Beginning with the second century, the leadership of the Christian church passed to the early Church Fathers.
They were men of Greek and Roman training and culture.
Through them not only Greek philosophical ideals but also Greek methods of thought found an increasingly prominent place in Christianity.
True to their inheritance and training, these great leaders regarded individual belief as far more important than social living.
The church began to demand of its followers loyalty to a definite creed rather than loyalty to the service of their fellow men.
As a result, the rank and file of the medieval church were wholly unconscious of the social dynamics which the scripture contain.

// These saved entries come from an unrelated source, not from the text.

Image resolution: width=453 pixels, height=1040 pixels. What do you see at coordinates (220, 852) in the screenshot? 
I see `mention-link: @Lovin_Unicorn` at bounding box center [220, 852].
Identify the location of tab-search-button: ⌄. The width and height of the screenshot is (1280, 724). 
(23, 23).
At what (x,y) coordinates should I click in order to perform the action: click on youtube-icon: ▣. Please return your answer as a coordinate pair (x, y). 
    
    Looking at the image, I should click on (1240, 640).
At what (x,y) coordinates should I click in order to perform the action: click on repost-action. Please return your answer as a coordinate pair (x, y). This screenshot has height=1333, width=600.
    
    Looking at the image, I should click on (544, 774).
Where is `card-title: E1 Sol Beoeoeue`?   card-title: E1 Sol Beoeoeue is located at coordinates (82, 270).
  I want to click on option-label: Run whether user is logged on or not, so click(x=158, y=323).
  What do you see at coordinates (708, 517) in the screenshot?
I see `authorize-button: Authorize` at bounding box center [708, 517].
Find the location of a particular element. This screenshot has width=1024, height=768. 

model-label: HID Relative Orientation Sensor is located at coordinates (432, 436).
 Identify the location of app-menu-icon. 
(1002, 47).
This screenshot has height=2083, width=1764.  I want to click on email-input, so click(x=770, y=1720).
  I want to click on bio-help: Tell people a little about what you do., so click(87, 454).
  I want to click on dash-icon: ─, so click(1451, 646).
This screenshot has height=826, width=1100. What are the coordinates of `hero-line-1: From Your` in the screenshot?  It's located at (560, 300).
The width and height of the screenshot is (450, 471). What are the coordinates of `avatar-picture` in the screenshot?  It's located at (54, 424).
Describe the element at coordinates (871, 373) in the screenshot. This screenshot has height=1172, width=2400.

The Protestant Reformation put the scriptures again into the hands of the people; but unfortunately, it continued to fix their attention chiefly on the theological and largely ignored the social teachings of the Bible.
The main emphasis was still on other-worldliness. Religion and practical ethics were regarded simply as the means whereby the individual might secure a title to future blessedness.
There were a few striking exceptions; but a majority of the Protestant leaders failed to see that the message of historic Christianity is to the living, not to the dead, and that it must express itself in human society as well as in the soul of the individual.
Puritanism, with its splendid emphasis on personal ethics, still largely lacked the social passion. Its leaders, however, were powerfully influenced by the democratic ideals of the prophets and Jesus. Their heroic efforts to found a Christian commonwealth marked the beginnings of a new social consciousness. Until the close of the 19th century, however, a majority of the Protestant churches throughout the world were still under the chilling shadow of the Middle Ages. Even during the last quarter of that century, a prominent Protestant theologian declared:
“Christianity is not a life: it is a dogma!”
Charles Foster Kent, PH.D., Litt.D. from “The Social Teachings of the Prophets and Jesus.”